Surface displacement : Surface displacement is the area of the intersection between the activated area and cell segmentation. Normalization : Biosensors intensities are calculated the following way. First, background is subtracted. Second, mean intensity in the intersection between activated area and cell segmentation is calculated. Third, this intensity is divided by the mean intensity in the non-activated part of the cell. Fourth the intensity is normalized by the intensity before the optogenetic activation. Dotplots of intensities : the normalized curved at the specific timepoints specified in each figures are plotted as swarmplots, with the means. Images and movies : for DIC images, raw image is divided by the gaussian-filtered image with a large diameter, from 30 to 50 pixels, to correct for uneven illumination. Sankey diagrams : sankey diagrams were done by modifying a python library called pySankey (https://pypi.org/project/pySankey/). Persistence : persistence was calculated as the ratio between the actual distance from the initial point and the sum of the absolute value of all displacements.
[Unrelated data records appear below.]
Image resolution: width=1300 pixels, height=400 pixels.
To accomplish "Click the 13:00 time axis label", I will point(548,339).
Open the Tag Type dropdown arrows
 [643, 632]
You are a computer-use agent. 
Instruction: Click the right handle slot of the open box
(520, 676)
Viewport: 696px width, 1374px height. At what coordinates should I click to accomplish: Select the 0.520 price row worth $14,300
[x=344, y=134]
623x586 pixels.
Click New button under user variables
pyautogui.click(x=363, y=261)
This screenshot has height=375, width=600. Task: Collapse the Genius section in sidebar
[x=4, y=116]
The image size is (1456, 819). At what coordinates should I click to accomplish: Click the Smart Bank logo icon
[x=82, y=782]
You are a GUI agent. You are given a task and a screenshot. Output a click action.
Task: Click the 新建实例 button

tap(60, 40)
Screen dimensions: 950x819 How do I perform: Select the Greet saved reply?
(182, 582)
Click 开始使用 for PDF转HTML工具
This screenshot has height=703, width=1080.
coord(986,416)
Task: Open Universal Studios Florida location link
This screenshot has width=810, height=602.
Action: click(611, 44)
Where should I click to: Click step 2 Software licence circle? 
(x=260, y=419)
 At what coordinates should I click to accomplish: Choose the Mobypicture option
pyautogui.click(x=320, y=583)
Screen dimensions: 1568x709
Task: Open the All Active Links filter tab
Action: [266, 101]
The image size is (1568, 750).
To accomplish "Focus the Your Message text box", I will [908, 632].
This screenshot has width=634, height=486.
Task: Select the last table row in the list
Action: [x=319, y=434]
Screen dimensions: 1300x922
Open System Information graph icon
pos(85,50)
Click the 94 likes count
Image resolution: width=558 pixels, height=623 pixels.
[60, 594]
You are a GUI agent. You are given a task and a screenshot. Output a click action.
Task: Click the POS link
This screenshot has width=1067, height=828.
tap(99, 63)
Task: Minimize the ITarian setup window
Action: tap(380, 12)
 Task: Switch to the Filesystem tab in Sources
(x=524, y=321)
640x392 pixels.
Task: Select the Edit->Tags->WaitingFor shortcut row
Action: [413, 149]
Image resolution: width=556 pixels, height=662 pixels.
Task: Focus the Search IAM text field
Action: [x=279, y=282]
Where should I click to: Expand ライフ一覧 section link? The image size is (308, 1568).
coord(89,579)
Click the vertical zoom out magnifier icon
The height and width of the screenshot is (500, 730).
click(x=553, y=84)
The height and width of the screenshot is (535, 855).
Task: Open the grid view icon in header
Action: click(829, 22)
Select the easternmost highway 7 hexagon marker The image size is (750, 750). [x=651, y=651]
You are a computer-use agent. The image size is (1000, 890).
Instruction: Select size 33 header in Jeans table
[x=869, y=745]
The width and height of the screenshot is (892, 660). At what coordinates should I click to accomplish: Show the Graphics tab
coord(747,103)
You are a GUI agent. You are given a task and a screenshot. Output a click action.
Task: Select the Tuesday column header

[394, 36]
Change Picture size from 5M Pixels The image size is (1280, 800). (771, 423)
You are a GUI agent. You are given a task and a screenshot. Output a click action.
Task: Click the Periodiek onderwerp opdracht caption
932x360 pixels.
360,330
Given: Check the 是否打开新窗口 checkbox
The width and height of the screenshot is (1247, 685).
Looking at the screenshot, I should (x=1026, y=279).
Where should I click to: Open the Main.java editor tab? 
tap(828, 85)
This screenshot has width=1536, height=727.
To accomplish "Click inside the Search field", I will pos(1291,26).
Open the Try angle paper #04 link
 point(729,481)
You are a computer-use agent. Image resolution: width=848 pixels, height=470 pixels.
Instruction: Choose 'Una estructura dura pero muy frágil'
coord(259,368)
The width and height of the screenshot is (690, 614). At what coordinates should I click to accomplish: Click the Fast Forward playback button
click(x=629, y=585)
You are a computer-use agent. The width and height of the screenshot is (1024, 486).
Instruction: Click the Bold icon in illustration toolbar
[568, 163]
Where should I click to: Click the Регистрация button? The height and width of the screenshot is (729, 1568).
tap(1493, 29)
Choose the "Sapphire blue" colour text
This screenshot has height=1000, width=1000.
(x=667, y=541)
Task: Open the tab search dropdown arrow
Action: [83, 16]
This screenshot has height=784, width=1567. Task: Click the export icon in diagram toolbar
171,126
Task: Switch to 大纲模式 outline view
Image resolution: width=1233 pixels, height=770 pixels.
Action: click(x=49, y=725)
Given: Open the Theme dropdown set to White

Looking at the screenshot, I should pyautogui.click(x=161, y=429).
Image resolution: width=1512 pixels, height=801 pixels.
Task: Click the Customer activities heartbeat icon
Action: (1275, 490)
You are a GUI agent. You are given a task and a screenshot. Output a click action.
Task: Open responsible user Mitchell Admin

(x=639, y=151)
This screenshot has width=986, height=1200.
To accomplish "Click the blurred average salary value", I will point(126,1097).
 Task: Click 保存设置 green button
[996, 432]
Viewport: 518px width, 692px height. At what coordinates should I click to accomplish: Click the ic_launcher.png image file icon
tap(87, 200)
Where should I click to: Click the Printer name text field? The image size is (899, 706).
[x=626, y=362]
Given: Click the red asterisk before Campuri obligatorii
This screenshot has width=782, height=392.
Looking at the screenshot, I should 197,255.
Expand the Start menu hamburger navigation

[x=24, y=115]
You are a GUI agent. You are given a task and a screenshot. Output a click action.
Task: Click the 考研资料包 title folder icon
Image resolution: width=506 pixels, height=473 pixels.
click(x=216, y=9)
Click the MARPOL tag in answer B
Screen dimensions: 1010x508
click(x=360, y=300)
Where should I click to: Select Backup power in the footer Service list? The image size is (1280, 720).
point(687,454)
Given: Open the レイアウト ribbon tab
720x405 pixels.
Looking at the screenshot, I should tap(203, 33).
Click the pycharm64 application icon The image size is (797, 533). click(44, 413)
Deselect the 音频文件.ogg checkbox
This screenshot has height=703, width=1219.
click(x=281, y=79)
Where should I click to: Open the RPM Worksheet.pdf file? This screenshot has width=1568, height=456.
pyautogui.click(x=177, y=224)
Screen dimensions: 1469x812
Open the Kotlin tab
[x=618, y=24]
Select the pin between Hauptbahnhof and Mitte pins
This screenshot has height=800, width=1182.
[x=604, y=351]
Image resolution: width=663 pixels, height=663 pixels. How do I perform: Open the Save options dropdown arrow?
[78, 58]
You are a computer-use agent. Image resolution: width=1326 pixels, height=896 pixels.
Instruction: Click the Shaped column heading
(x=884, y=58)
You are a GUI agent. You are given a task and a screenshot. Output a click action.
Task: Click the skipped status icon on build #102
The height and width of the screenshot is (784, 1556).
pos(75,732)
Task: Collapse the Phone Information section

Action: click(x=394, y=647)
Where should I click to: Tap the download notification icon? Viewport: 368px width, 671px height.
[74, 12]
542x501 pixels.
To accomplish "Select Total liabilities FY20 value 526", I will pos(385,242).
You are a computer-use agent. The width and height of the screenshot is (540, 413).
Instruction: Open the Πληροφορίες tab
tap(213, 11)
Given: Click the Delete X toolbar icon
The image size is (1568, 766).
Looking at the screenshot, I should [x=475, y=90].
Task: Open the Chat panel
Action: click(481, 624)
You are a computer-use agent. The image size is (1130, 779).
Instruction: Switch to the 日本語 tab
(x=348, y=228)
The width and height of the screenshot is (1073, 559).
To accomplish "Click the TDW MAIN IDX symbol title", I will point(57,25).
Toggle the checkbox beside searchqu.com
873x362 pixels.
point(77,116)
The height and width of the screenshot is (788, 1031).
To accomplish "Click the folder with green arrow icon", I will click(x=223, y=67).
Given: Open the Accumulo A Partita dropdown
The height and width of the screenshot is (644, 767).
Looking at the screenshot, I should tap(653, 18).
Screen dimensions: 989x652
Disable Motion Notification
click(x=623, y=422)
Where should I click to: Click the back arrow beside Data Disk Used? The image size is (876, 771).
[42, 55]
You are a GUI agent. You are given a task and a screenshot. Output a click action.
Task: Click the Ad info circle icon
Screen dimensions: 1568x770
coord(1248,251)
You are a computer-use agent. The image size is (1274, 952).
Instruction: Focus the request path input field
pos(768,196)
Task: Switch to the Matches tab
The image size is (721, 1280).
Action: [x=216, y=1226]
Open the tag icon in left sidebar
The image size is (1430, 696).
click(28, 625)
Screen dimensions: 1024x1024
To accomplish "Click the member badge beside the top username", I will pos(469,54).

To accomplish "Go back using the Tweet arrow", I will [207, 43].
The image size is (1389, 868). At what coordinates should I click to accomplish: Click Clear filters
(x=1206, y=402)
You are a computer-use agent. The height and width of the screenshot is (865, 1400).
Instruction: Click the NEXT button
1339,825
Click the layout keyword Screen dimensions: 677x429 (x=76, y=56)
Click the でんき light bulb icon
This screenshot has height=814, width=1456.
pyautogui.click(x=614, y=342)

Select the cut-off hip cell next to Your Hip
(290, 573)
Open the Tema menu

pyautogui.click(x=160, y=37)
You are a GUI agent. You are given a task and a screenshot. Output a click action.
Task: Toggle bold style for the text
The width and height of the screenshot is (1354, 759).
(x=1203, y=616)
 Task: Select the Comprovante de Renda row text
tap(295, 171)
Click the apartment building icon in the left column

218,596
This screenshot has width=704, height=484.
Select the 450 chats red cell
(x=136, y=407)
Myosin ratio : clusters were cut it in half along the x-axis, and the ratio between left (activated) and right (non-activated) part was measured.

Modelling

The modelling was performed with Python software (Python Software Foundation. Python Language Reference, version 3.9.5.). The differential equations were integrated thanks to the odeint function from scipy.integrate package, and all the fitted parameters were found by the least squares method, using fmin_powell function from scipy.optimize for minimization, which uses Powell minimization’s method.